→ **Directions**
Among the entries below, extract exactly the lines that run from the one with "Environment (64, 1701)" through the one with "Scientific Integrity (66, 409)", both ends included.

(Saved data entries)
%%
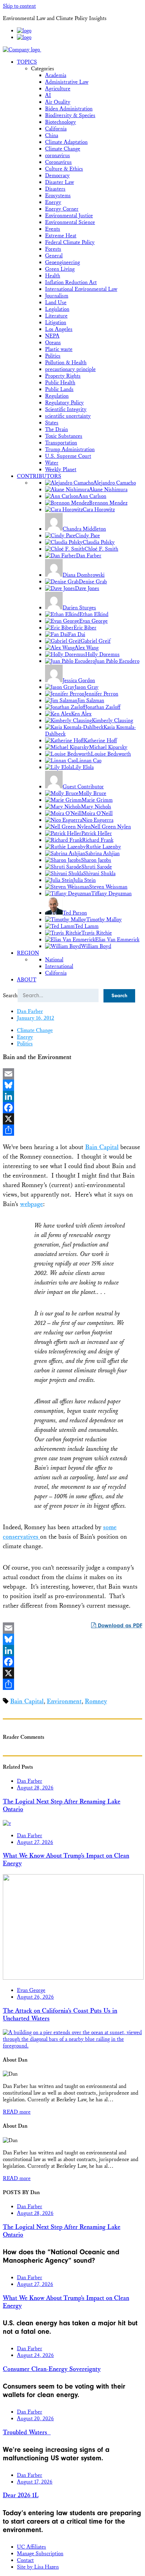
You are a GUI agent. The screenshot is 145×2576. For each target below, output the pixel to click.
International (59, 966)
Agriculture (57, 88)
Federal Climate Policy (70, 242)
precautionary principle (70, 369)
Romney (96, 1701)
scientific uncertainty (68, 416)
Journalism (56, 296)
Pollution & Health (66, 362)
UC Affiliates (31, 2547)
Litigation (55, 322)
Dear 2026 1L (20, 2495)
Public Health (60, 382)
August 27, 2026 (35, 1842)
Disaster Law (59, 182)
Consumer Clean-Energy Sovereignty (52, 2369)
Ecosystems (58, 195)
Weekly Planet (60, 469)
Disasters (55, 189)
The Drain (56, 429)
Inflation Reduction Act (71, 282)
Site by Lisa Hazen (38, 2567)
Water (51, 463)
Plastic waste (58, 349)
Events (52, 229)
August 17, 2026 (34, 2482)
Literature (56, 316)
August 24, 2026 (35, 2355)
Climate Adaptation (66, 142)
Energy (53, 202)
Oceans (53, 342)
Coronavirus (58, 162)
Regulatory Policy (64, 402)
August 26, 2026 (35, 1997)
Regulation (57, 396)
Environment (64, 1701)
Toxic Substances (63, 436)
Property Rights (63, 376)
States (51, 422)
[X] (72, 1118)
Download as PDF (119, 1625)
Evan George (31, 1990)
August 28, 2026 (35, 1787)
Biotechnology (60, 122)
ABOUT (26, 979)
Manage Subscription (40, 2553)
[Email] (72, 1073)
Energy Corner (61, 209)
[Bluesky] (72, 1085)
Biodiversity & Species (70, 115)
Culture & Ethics (64, 169)
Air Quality (57, 102)
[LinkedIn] (72, 1096)
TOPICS (27, 62)
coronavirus (57, 155)
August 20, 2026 (35, 2418)
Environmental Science (70, 222)
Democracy (57, 175)
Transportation (61, 443)
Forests (53, 249)
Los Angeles (58, 329)
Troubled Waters (27, 2432)
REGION (28, 953)
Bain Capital (102, 1147)
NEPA (52, 336)
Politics (53, 356)
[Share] (72, 1130)
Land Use (56, 302)
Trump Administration (70, 449)
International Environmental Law (81, 289)
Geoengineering (62, 262)
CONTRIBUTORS (39, 476)
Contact (25, 2560)
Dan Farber (30, 1011)
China (51, 135)
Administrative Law (66, 82)
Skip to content (19, 6)
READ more (17, 2112)
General (54, 255)
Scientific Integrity (66, 409)
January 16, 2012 (35, 1018)
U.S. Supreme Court (68, 456)
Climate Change (62, 149)
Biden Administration (69, 108)
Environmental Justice (69, 215)
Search (10, 995)
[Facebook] (72, 1107)
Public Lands (59, 389)
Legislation (57, 309)
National (54, 959)
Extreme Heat (60, 235)
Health (52, 276)
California (56, 129)
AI (48, 95)
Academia (55, 75)
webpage (31, 1204)
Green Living (60, 269)
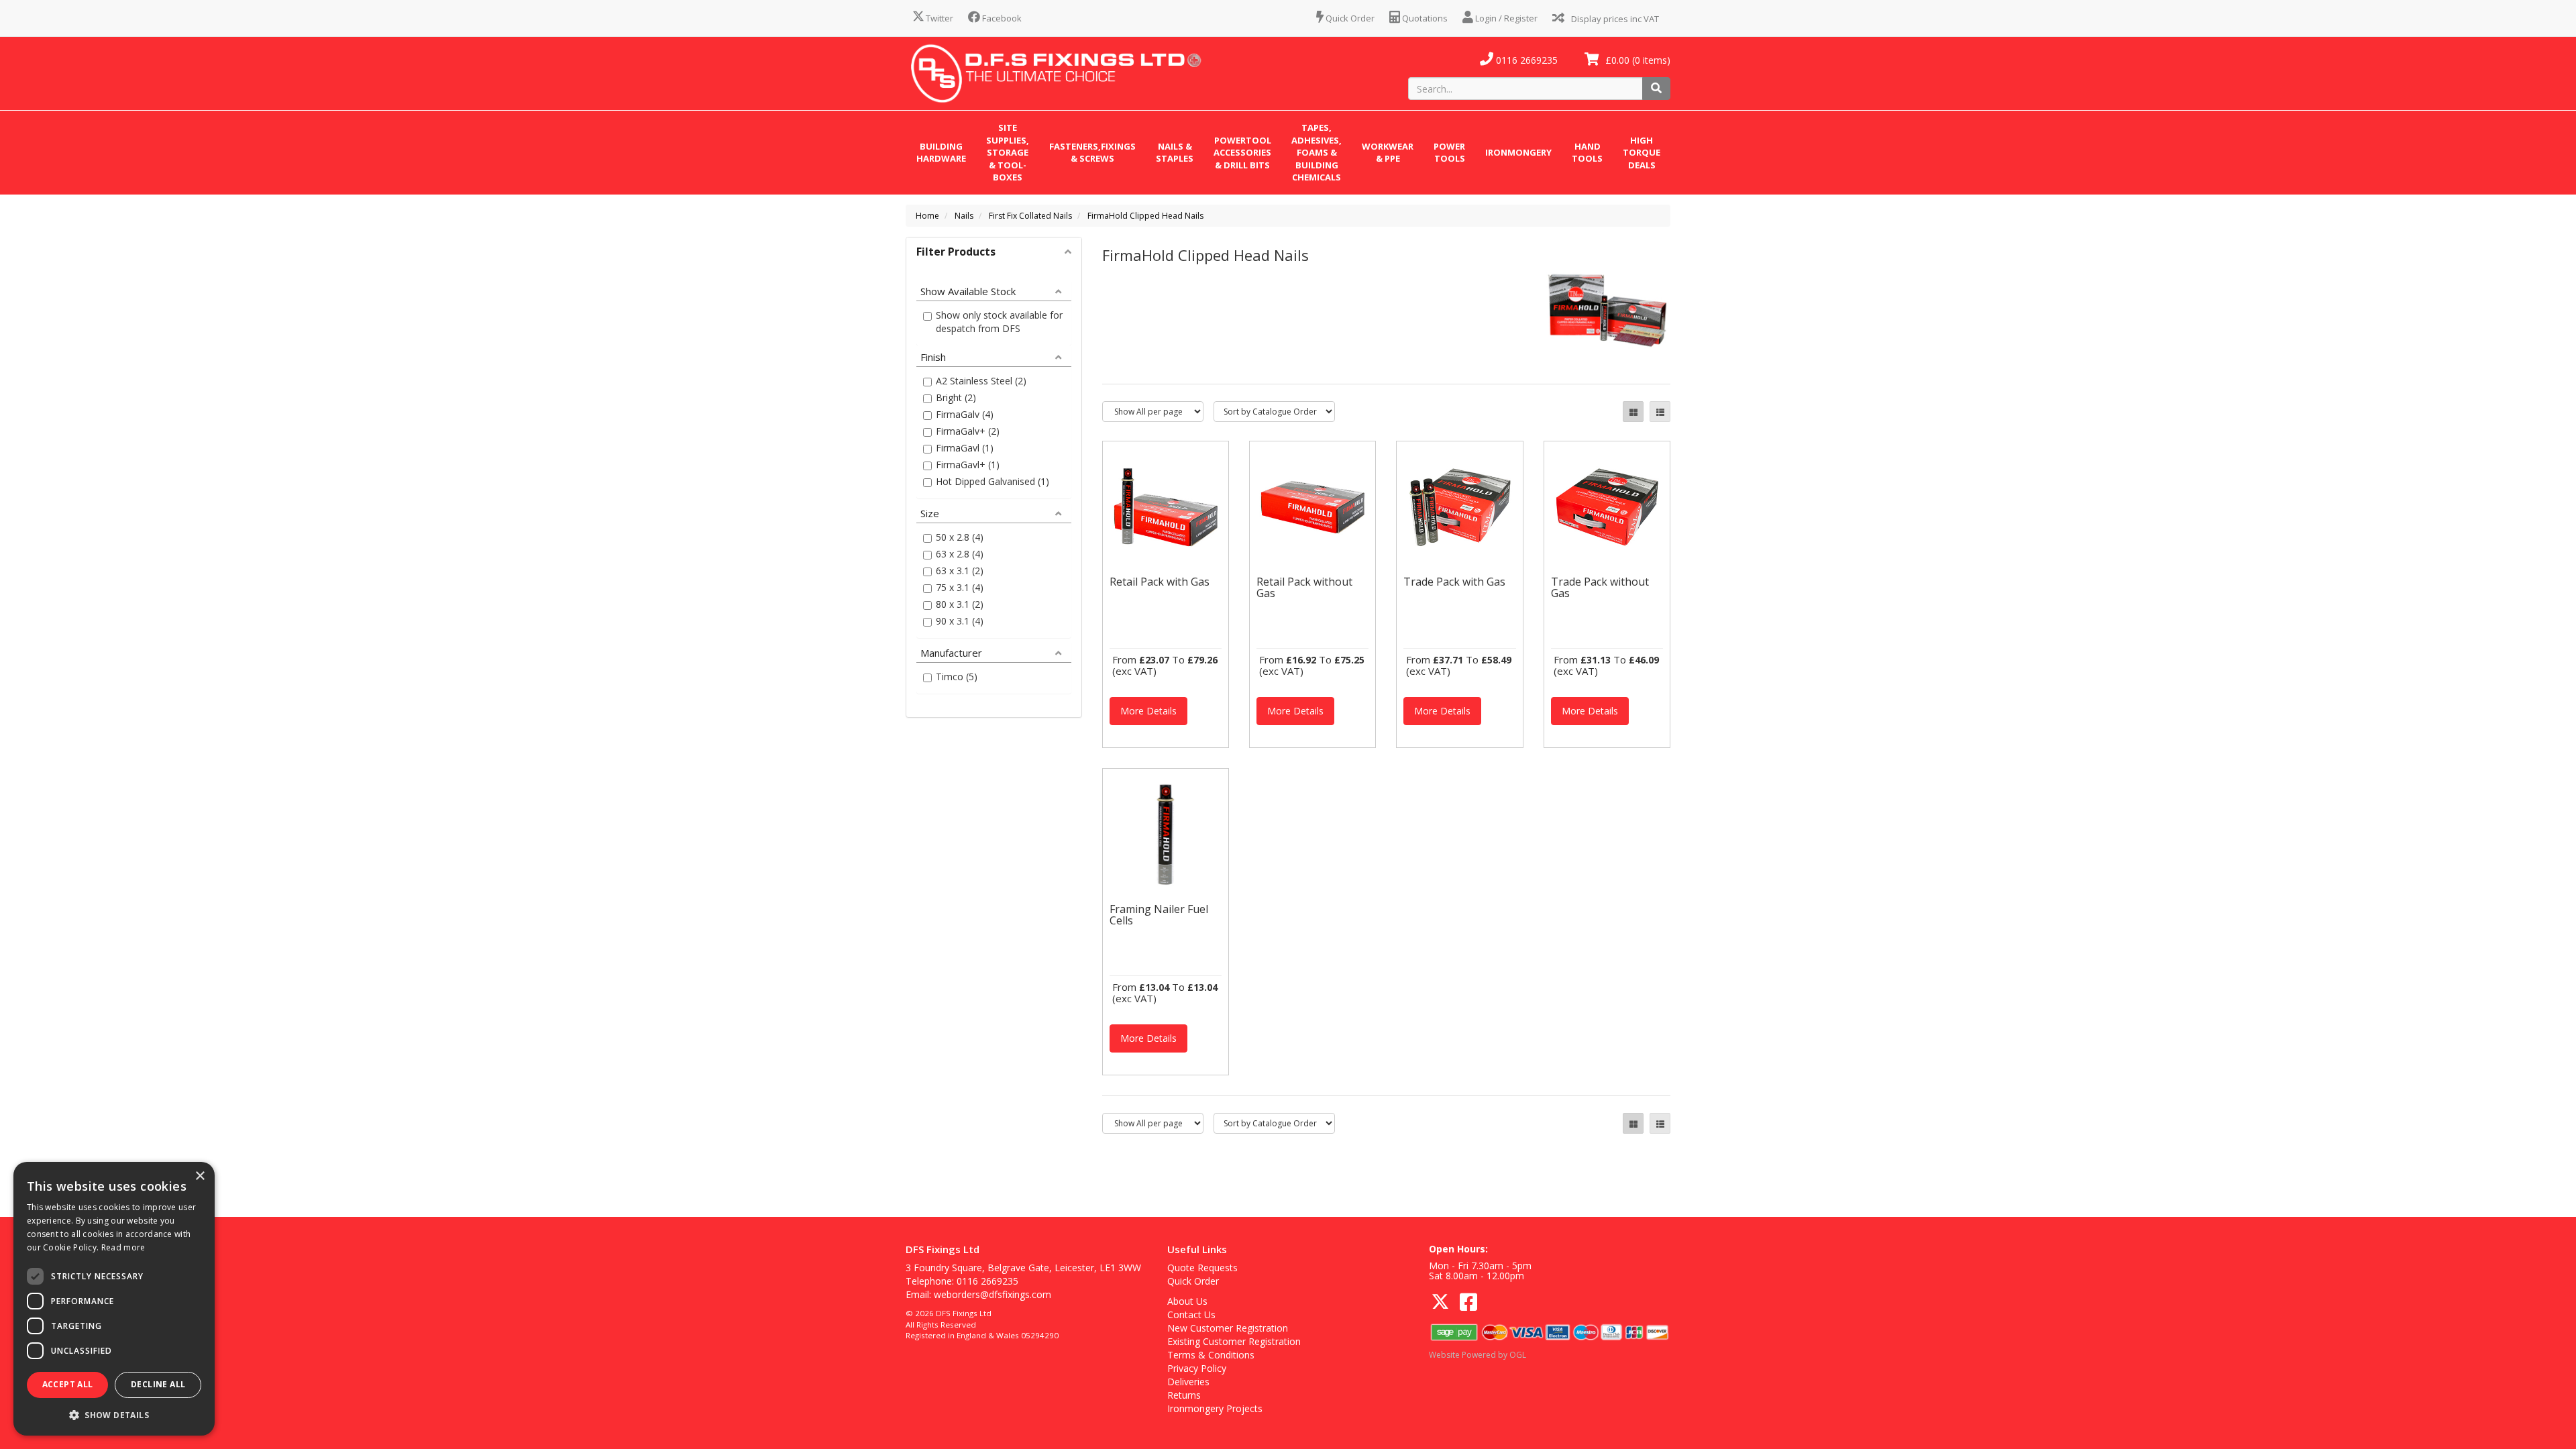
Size (929, 512)
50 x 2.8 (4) (959, 537)
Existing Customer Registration (1234, 1341)
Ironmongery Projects (1215, 1408)
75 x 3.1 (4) (959, 587)
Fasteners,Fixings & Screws (1092, 152)
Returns (1184, 1395)
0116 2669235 (1525, 60)
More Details (1148, 710)
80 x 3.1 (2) (959, 604)
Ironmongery (1518, 152)
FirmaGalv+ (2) (968, 431)
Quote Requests (1202, 1267)
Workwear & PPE (1387, 152)
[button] (114, 1414)
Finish (933, 356)
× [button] (200, 1176)
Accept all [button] (67, 1384)
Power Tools (1449, 152)
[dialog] (114, 1299)
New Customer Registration (1227, 1328)
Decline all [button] (158, 1384)
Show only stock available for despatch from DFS (999, 322)
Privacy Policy (1196, 1368)
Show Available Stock (968, 290)
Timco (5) (956, 676)
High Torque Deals (1641, 152)
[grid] (1633, 411)
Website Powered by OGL (1477, 1354)
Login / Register (1505, 18)
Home (927, 215)
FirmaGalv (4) (965, 414)
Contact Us (1191, 1314)
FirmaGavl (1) (965, 447)
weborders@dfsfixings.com (992, 1294)
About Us (1187, 1301)
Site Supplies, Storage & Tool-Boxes (1007, 152)
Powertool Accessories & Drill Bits (1242, 152)
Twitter (938, 18)
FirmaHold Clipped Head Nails (1145, 215)
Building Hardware (941, 152)
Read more (123, 1247)
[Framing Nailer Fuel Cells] (1166, 834)
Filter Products (956, 251)
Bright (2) (956, 397)
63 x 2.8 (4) (959, 553)
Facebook (1001, 18)
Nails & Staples (1174, 152)
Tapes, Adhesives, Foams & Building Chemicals (1316, 152)
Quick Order (1349, 18)
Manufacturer (951, 652)
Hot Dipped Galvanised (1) (992, 481)
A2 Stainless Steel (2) (981, 380)
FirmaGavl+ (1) (968, 464)
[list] (1660, 411)
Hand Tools (1587, 152)
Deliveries (1188, 1381)
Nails (964, 215)
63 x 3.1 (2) (959, 570)
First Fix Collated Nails (1030, 215)
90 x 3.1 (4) (959, 620)
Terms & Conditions (1210, 1354)
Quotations (1424, 18)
%%
→ **Response for this exercise**
Environment (64, 1701)
Toxic Substances (63, 436)
Property Rights (63, 376)
States (51, 422)
[X] (72, 1118)
Download as PDF (119, 1625)
Evan George (31, 1990)
August 28, 2026 (35, 1787)
Biotechnology (60, 122)
ABOUT (26, 979)
Manage Subscription (40, 2553)
[Email] (72, 1073)
Energy Corner (61, 209)
[Bluesky] (72, 1085)
Biodiversity & Species (70, 115)
Culture & Ethics (64, 169)
Air Quality (57, 102)
[LinkedIn] (72, 1096)
TOPICS (27, 62)
coronavirus (57, 155)
August 20, 2026 (35, 2418)
Environmental Science (70, 222)
Democracy (57, 175)
Transportation (61, 443)
Forests (53, 249)
Los Angeles (58, 329)
Troubled Waters (27, 2432)
REGION (28, 953)
Bain Capital (102, 1147)
NEPA (52, 336)
Politics (53, 356)
[Share] (72, 1130)
Land Use (56, 302)
Trump Administration (70, 449)
International Environmental Law (81, 289)
Geoengineering (62, 262)
CONTRIBUTORS (39, 476)
Contact (25, 2560)
Dan Farber (30, 1011)
China (51, 135)
Administrative Law (66, 82)
Skip to content (19, 6)
READ more (17, 2112)
General (54, 255)
Scientific Integrity (66, 409)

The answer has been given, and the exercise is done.